Sparkify a Case Study of Data Modeling with Postgres

Summary

This is project is intended to help Sparkify music startup to build a database in postgres to query their data. Until now their dataresides in a directory of JSON logs on user activity on the app, as well as a directory with JSON metadata on the songs in their app.

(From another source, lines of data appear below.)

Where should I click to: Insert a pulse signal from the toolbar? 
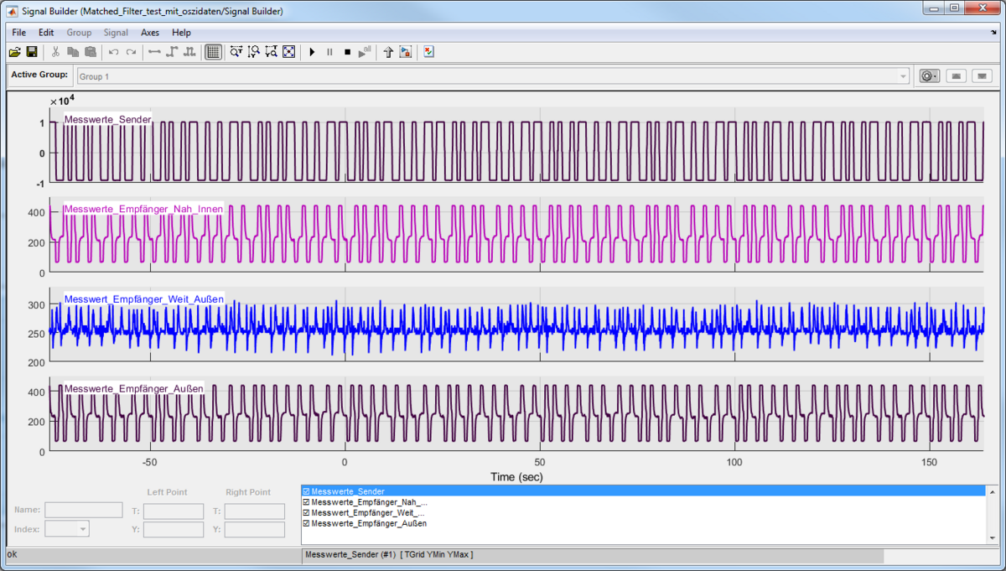pos(189,52)
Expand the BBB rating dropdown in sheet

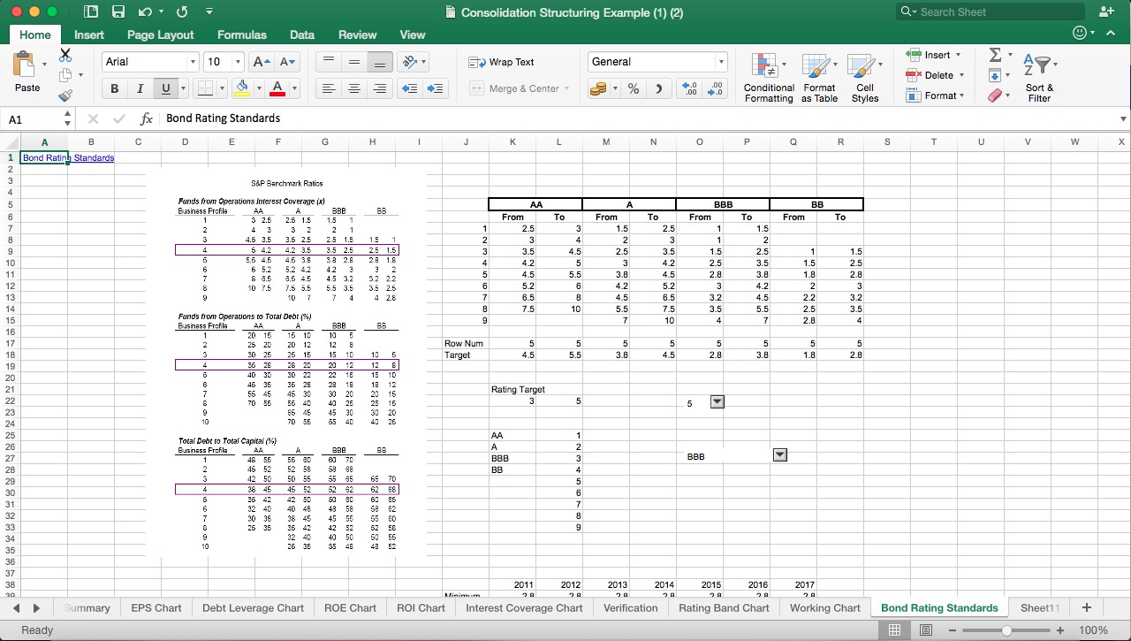pos(779,455)
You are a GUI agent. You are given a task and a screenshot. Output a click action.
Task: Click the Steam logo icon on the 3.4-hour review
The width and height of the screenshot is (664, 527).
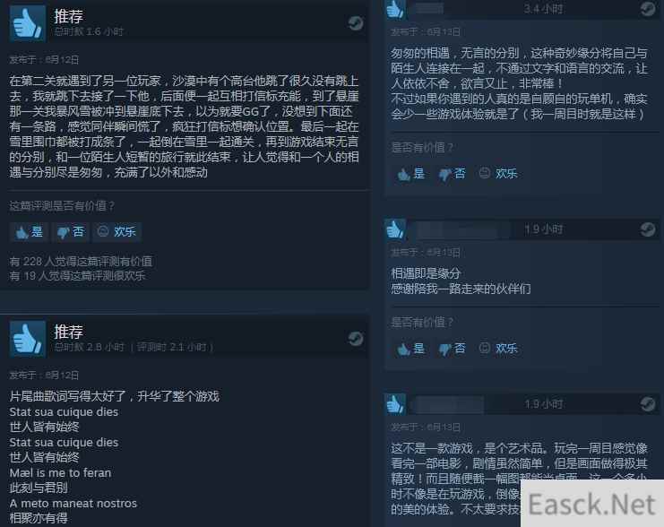coord(648,8)
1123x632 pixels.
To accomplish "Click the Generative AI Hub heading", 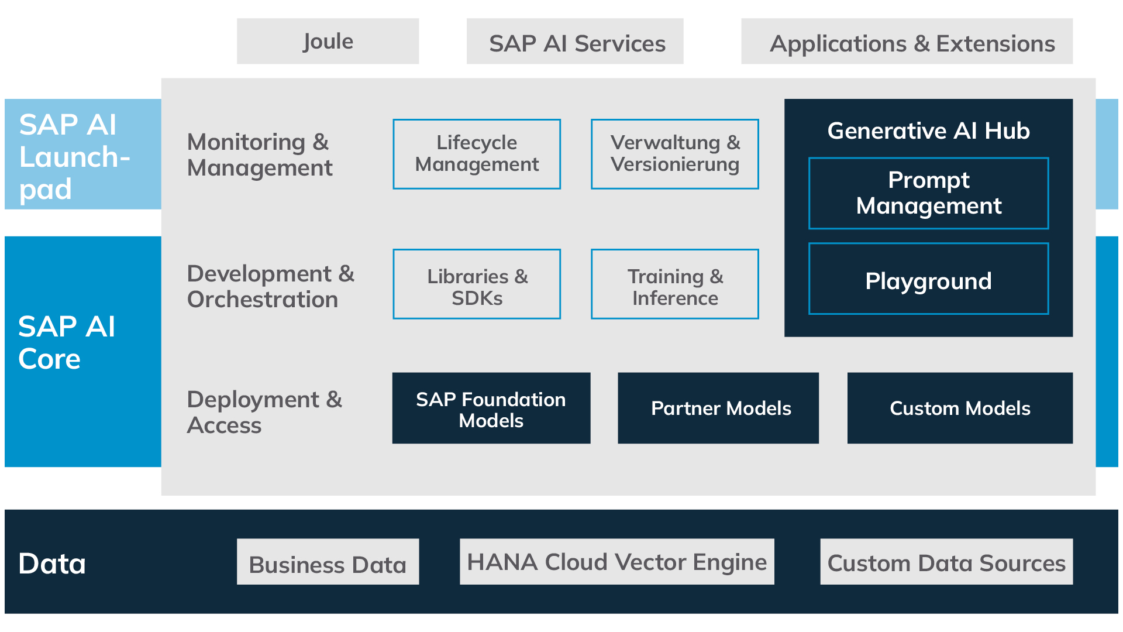I will [928, 130].
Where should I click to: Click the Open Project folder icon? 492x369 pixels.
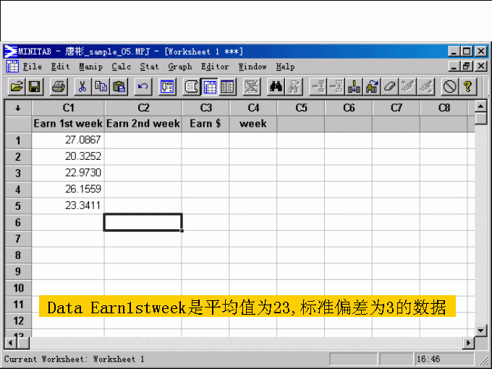coord(16,87)
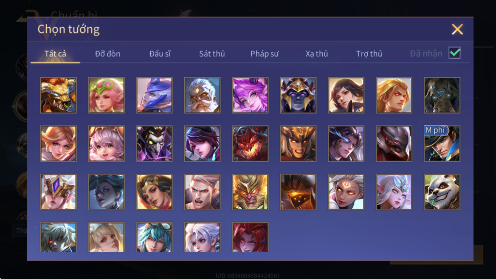This screenshot has width=496, height=279.
Task: Select the teal-haired goggles hero portrait
Action: click(154, 237)
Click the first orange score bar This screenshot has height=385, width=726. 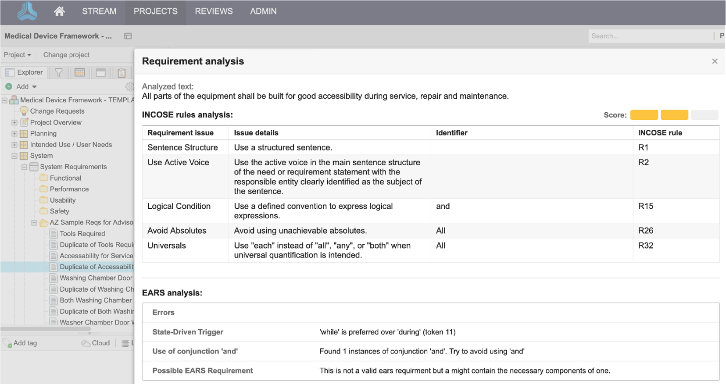644,115
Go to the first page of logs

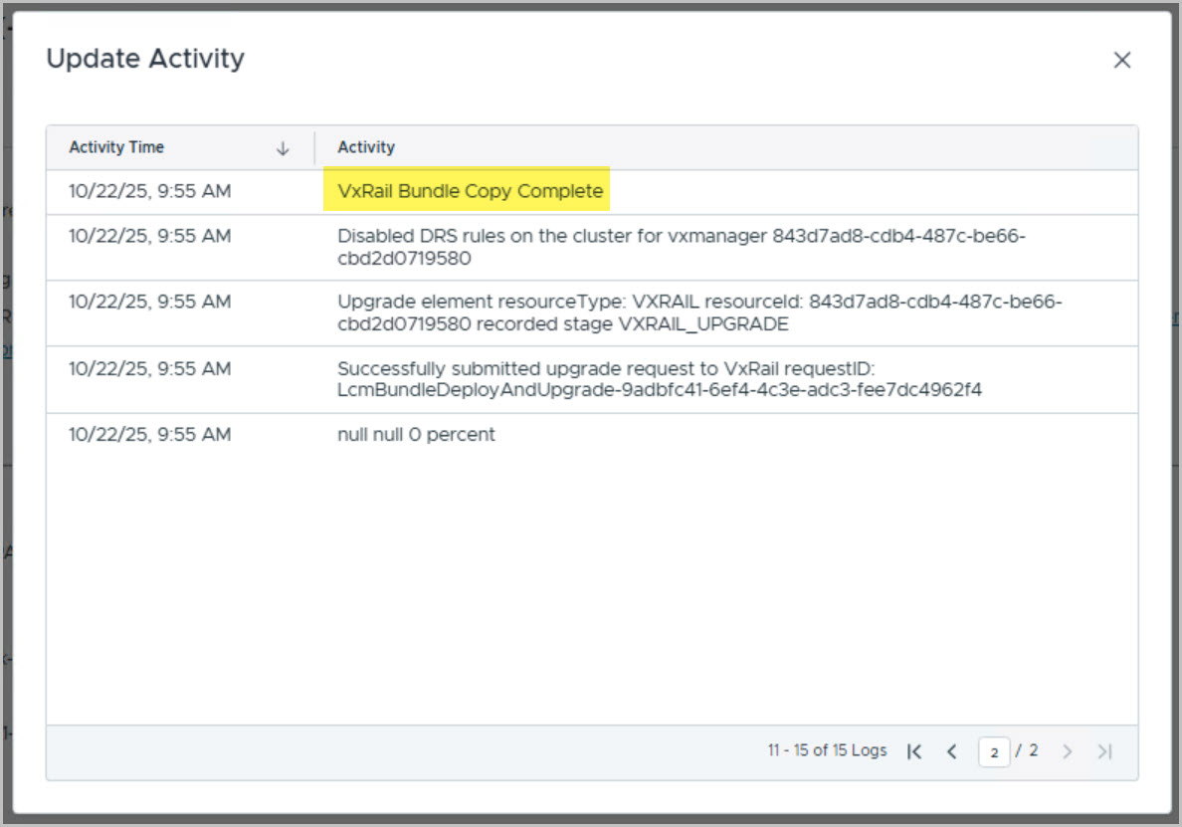tap(914, 751)
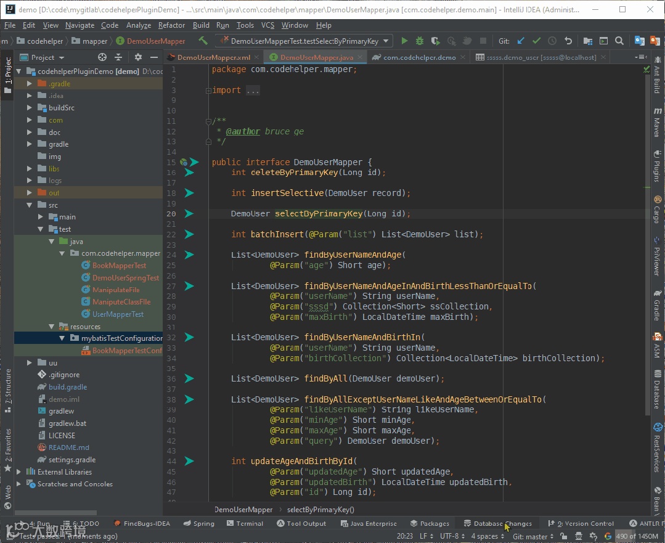Click gutter arrow beside insertSelective method
This screenshot has width=665, height=543.
(x=189, y=193)
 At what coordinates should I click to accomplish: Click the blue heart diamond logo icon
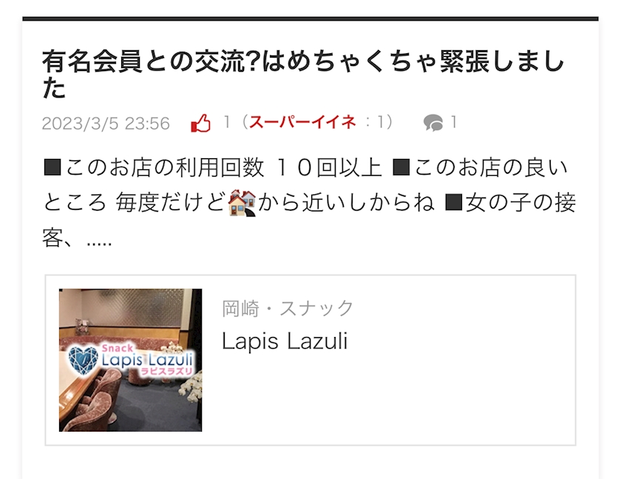(83, 360)
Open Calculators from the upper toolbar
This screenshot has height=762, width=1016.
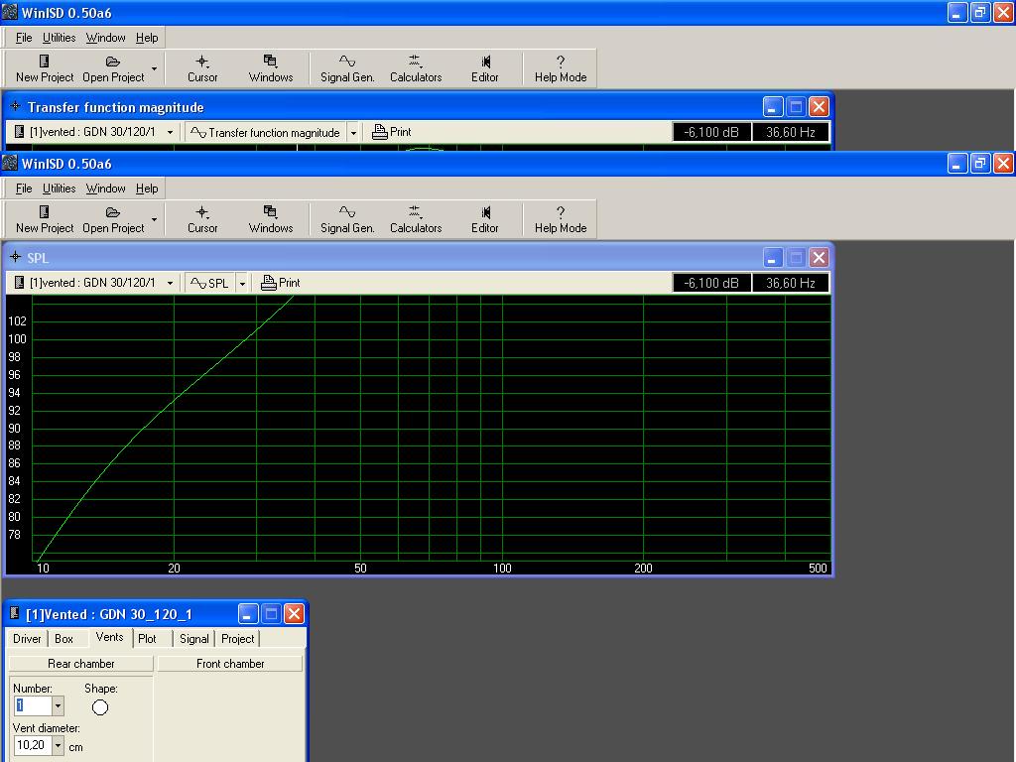(415, 67)
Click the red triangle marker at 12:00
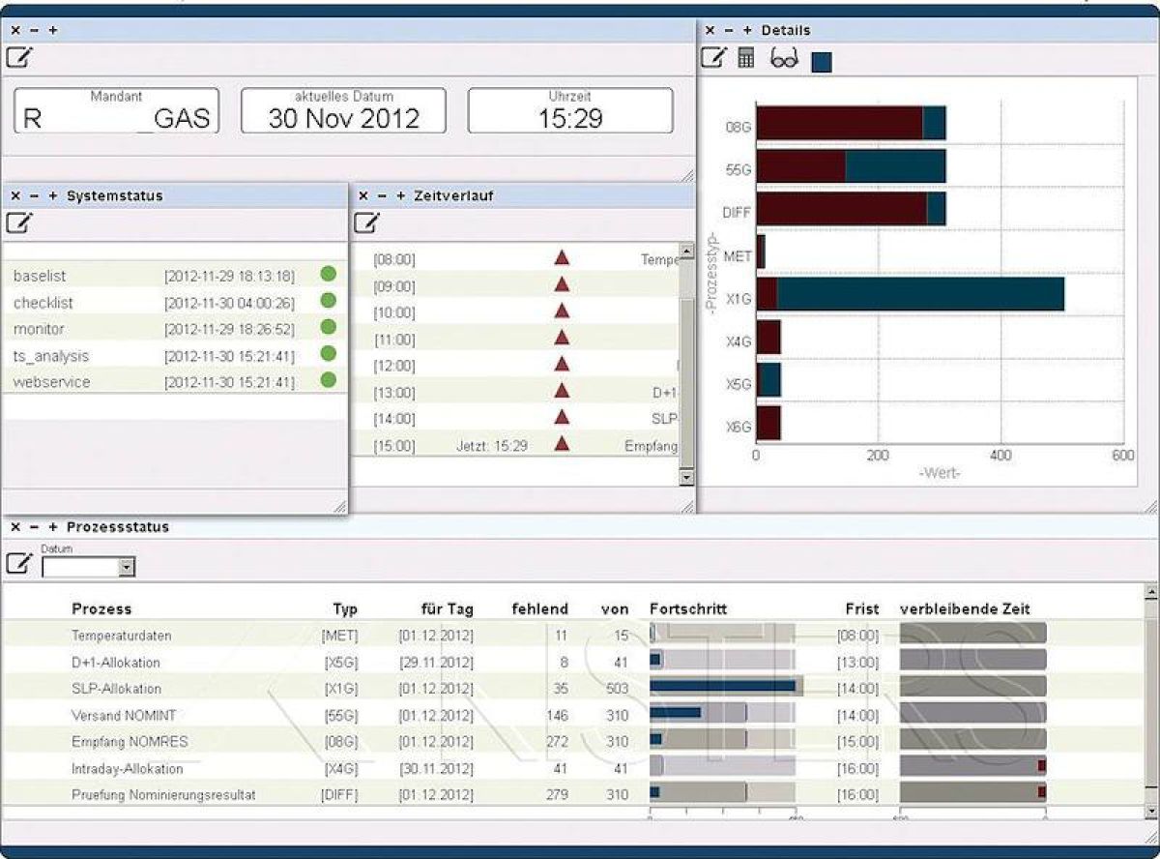The image size is (1160, 859). click(562, 365)
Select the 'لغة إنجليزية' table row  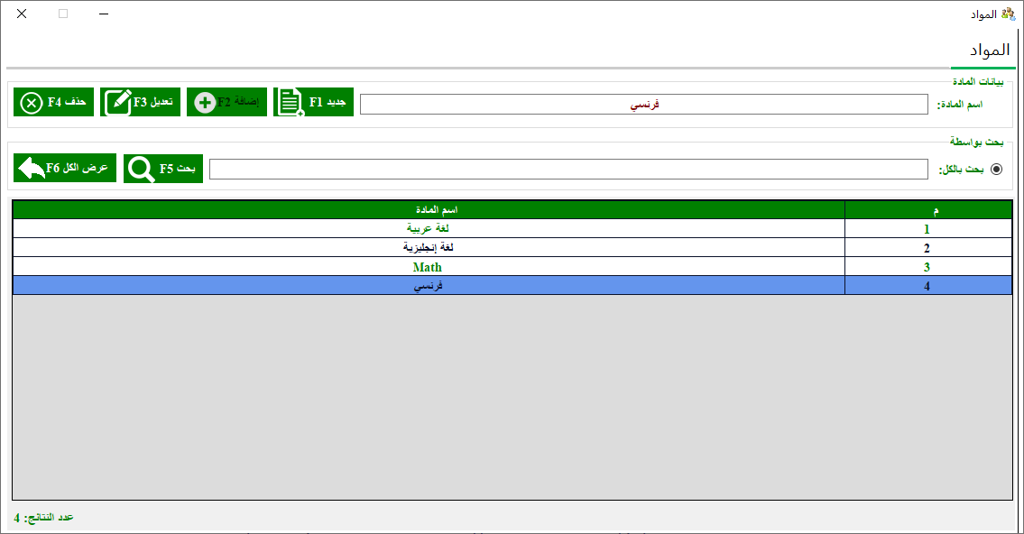429,248
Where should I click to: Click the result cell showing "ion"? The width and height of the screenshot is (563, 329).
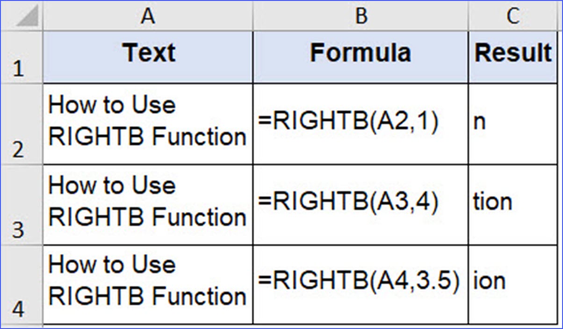click(x=513, y=283)
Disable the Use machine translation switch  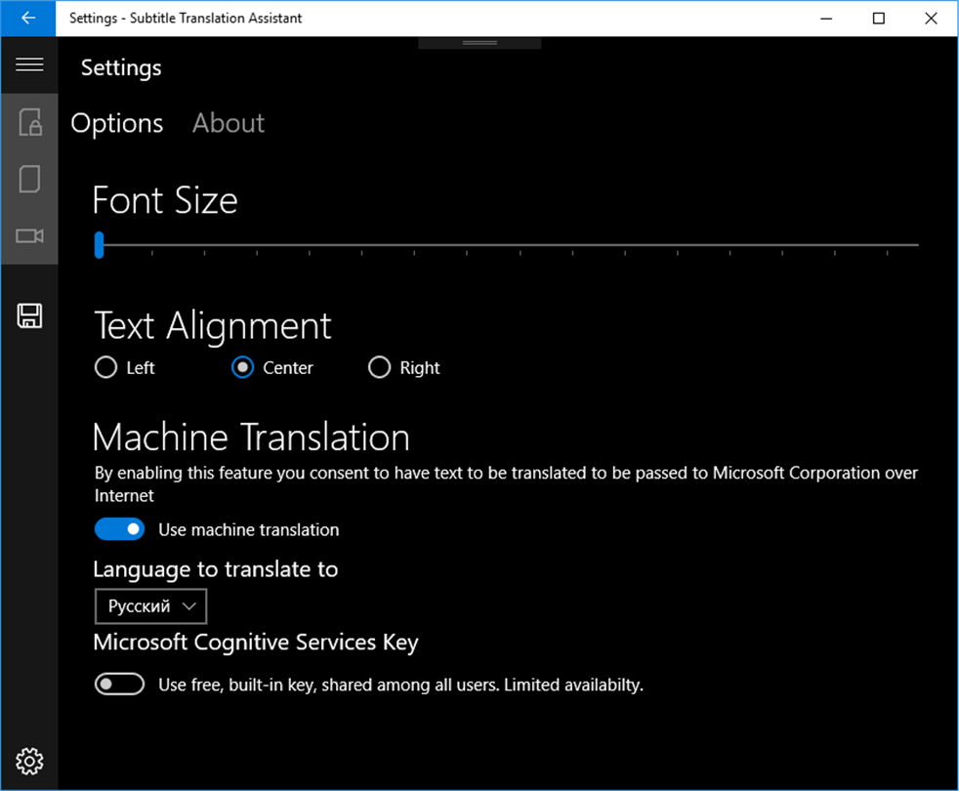(x=119, y=529)
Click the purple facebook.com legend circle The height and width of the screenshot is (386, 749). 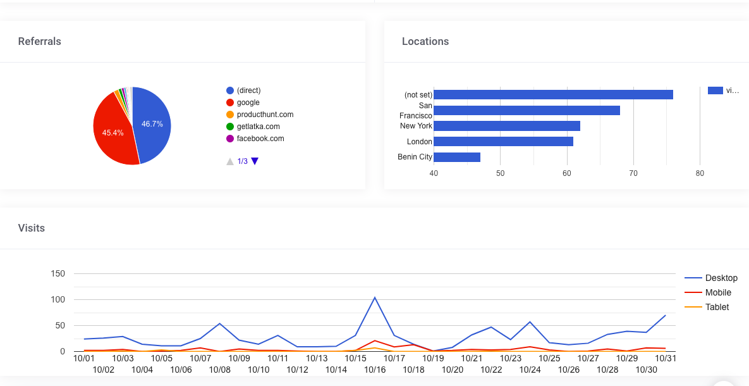[x=230, y=139]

The code in this repo are ETLs to load songplays, users, songs, artists and time tables into a database in Postgres.

Instructions

  1. Load the song and log data into each of the folders in data.
  2. Run creates_tables.py to drop all existing tables in the sparkify database, and create new ones.
  3. Run etl.py to extract, transform and load into sparkify database the songplays, users, songs, artists and time tables from song and log json files.
  4. Run test.ipynb to verify that etl ran successfully.

Repo structure

  • data: Contains the song data and log data, which are json files.
  • creates_tables.py: Drops and creates tables in Postgre sparkify databse.
  • etl.ipynb: Notebook with all the prototype code to build the ETL process.
  • etl.py: Runs the ETLs to load data into sparkify databse. It creates the following tables:
    • songplays
    • users
    • songs
    • artists
    • time
  • sql_queries.py: Script with all the drop, create and insert SQL commands.
  • test.ipynb: Script that tests the existence and content of each of the tables in the database.